## [What is needed]
Reproduce the items verbatim from the start through the line containing "(x=139, y=133)".
— BEGIN Data supplied —
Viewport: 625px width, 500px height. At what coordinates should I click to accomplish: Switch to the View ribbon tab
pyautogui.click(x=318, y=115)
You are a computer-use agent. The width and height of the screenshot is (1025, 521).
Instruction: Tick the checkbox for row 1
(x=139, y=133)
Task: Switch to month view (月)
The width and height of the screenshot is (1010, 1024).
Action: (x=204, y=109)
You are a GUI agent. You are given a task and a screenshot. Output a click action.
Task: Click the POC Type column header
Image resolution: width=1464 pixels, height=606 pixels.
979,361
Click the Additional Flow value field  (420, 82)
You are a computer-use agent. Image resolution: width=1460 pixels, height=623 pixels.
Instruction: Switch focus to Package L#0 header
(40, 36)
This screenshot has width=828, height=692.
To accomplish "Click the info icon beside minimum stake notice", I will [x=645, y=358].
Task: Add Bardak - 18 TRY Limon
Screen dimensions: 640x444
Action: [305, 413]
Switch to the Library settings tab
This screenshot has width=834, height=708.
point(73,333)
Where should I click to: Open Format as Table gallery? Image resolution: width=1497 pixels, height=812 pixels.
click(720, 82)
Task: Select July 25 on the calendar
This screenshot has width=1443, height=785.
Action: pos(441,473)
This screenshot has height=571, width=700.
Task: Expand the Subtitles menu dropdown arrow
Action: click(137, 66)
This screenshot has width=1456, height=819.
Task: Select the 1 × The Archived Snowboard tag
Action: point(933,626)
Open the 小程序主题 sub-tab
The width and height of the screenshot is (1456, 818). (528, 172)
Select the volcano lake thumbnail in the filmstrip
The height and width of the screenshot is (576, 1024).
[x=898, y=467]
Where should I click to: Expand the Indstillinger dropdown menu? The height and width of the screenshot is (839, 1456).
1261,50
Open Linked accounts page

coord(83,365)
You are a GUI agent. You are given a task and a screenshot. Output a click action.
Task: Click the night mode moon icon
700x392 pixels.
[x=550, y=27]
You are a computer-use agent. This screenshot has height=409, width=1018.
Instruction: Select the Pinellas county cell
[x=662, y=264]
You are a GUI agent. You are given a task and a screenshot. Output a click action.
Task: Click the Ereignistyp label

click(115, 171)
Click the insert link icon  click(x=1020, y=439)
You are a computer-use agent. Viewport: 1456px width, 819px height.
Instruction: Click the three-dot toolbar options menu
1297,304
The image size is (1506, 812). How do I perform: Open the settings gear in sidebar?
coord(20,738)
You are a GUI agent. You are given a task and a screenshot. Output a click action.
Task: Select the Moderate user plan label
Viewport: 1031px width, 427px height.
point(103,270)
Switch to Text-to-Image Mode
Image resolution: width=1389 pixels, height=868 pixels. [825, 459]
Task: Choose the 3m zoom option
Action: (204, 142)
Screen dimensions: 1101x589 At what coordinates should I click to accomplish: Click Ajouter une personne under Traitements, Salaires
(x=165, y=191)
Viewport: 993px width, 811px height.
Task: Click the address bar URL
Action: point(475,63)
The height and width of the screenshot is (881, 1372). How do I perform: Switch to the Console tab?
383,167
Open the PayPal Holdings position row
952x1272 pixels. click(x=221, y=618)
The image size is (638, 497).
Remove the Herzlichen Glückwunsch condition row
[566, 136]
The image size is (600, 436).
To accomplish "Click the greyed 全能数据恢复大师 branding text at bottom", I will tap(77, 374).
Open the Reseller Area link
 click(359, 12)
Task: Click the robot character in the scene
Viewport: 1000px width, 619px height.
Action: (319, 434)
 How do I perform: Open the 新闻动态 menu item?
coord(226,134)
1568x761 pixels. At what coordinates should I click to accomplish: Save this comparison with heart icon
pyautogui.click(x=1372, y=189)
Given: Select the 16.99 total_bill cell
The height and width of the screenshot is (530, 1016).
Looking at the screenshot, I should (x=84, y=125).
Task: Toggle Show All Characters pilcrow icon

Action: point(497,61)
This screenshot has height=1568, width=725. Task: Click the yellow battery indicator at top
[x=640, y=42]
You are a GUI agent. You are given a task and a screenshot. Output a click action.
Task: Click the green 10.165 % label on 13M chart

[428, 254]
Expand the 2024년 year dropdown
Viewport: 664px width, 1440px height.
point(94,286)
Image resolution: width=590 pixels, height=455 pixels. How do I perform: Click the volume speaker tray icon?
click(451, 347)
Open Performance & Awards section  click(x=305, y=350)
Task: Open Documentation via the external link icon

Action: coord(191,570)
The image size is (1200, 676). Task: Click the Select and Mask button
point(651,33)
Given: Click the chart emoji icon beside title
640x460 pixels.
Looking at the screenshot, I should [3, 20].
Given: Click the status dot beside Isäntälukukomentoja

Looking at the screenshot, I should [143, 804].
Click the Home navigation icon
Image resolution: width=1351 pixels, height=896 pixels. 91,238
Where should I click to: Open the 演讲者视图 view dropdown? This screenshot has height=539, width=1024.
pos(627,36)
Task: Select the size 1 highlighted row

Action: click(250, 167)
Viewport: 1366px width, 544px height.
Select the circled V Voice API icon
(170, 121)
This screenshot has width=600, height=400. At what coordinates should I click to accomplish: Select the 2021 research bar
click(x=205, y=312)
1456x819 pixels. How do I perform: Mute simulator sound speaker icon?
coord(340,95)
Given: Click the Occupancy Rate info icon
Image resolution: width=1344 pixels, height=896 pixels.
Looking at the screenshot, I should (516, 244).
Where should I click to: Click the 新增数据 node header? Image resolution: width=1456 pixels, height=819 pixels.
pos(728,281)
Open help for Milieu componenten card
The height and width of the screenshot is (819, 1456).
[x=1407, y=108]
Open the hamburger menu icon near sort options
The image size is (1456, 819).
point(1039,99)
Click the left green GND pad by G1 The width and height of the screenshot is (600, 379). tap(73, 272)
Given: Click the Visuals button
— END Data supplied —
## [Correct result]
Viewport: 625px width, 500px height. At what coordinates should I click to accomplish: Switch to the View ribbon tab
pyautogui.click(x=318, y=115)
You are a computer-use agent. The width and height of the screenshot is (1025, 521).
Instruction: Tick the checkbox for row 1
(x=139, y=133)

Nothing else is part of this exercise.